* **Passage shown**
***
Virginia

First-Responders to Va. Food Truck Crash Receive Valor Awards

The first-responders who helped save members of a family after a food truck ran a stop sign and crashed into their car received valor awards in Loudoun County Friday.

"I'm a really grateful person and this gives me the opportunity to actually shake people's hands, look them in the eye and say thank you for what they've done," said Faran Kaplan, father of three children who survived the crash."

"I'm honored," paramedic Matthew Sheehan said. "I didn't go into this profession thinking that I would be recognized."

Driving a red, converted school bus for his company Dane's Great American Hamburger, Tony Steven Dane ran a stop sign on Evergreen Mills Road in Leesburg, Virginia, about 4:50 p.m. Sept. 8, police said. The food truck slammed into a Audi station wagon carrying 39-year-old Erin Kaplan, her teenage son, Ben, her two daughters, and her mother, Jeanne Lester.

"It's so overwhelming to actually see the amount of first-responders that were there to help myself and my grandchildren and my daughter," Lester said.

Erin Kaplan, who was at the wheel, was killed instantly, but first-responders helped Ben make it out alive.

"I'm speechless," Faran Kaplan said. "I mean it's difficult for me to put words together to say how lucky I am to have all of my kids."

"Having lost a parent as a child when I was 7 and just seeing the family go through what I went through further exacerbates the emotion involved with the incident," Sheehan said.

Ben Kaplan spent 54 days in a hospital and then was moved to a rehabilitation facility. His sisters and grandmother had brief hospital stays.

A jury convicted Dane on five counts, including involuntary manslaughter.
***
* **Data**
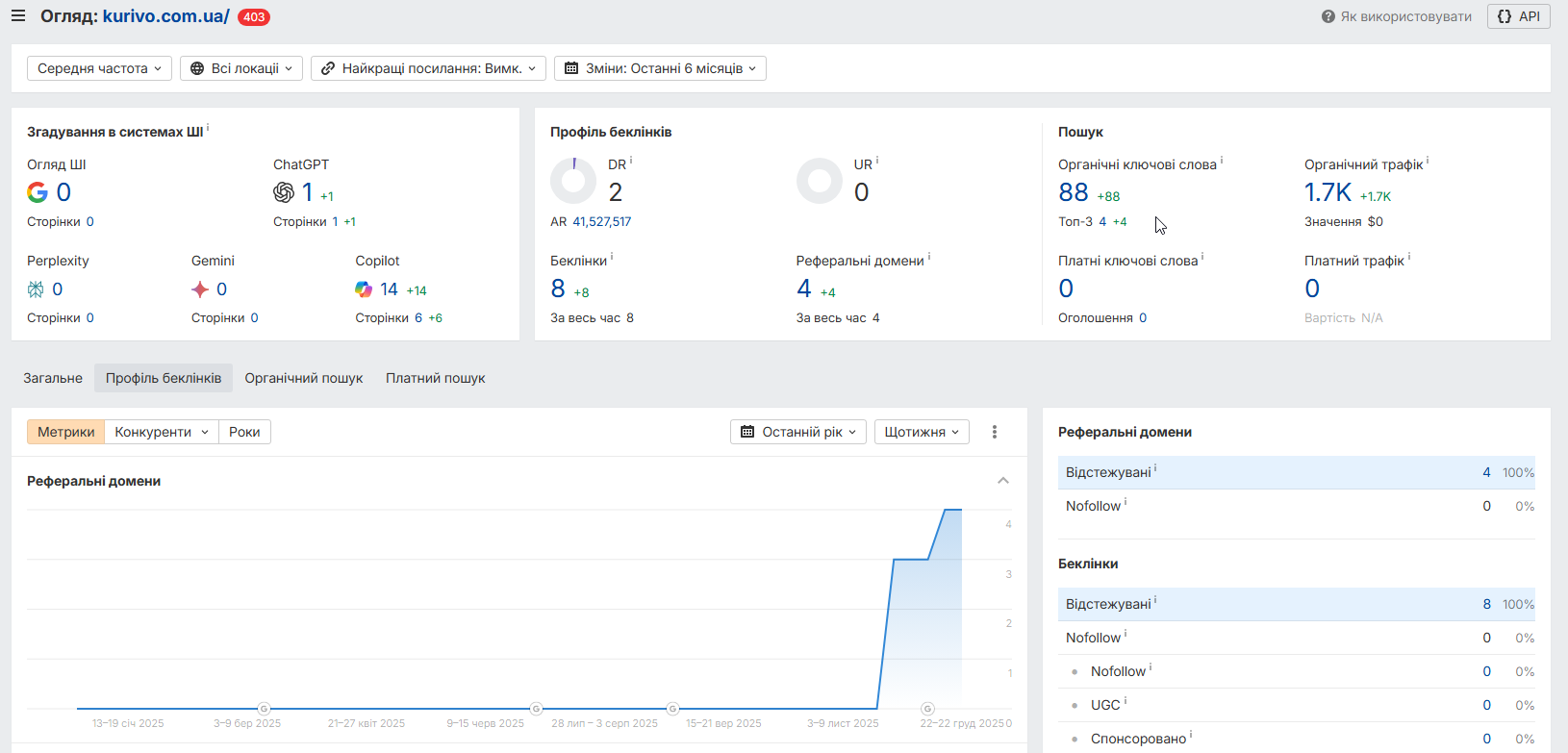Switch chart view to Роки
Screen dimensions: 1568x753
tap(244, 432)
***
* **Work task A**
In the article on the food truck crash, rewrite the paragraph beginning "Driving a red, converted school bus" in no more than two sentences. Keep its main facts.
* **Work task B**
According to the article on the food truck crash, how long was Ben Kaplan in a hospital before he was moved to a rehabilitation facility?
* **Work task C**
Decide whether each statement agrees with the article on the food truck crash. Answer yes or no, and quote the words from the article that decide it.
(i) Erin Kaplan was driving the Audi when the crash happened.
(ii) Dane was acquitted of involuntary manslaughter.
(iii) Matthew Sheehan lost a parent when he was 7.

* **Written reply A**
Police said Tony Steven Dane, driving a red converted school bus for his company Dane's Great American Hamburger, ran a stop sign on Evergreen Mills Road in Leesburg, Virginia, about 4:50 p.m. Sept. 8. The food truck struck an Audi station wagon carrying 39-year-old Erin Kaplan, her teenage son Ben, her two daughters, and her mother, Jeanne Lester.

* **Written reply B**
Ben Kaplan spent 54 days in a hospital.

* **Written reply C**
(i) Yes: "Erin Kaplan, who was at the wheel, was killed instantly"
(ii) No: "A jury convicted Dane on five counts, including involuntary manslaughter."
(iii) Yes: "Having lost a parent as a child when I was 7"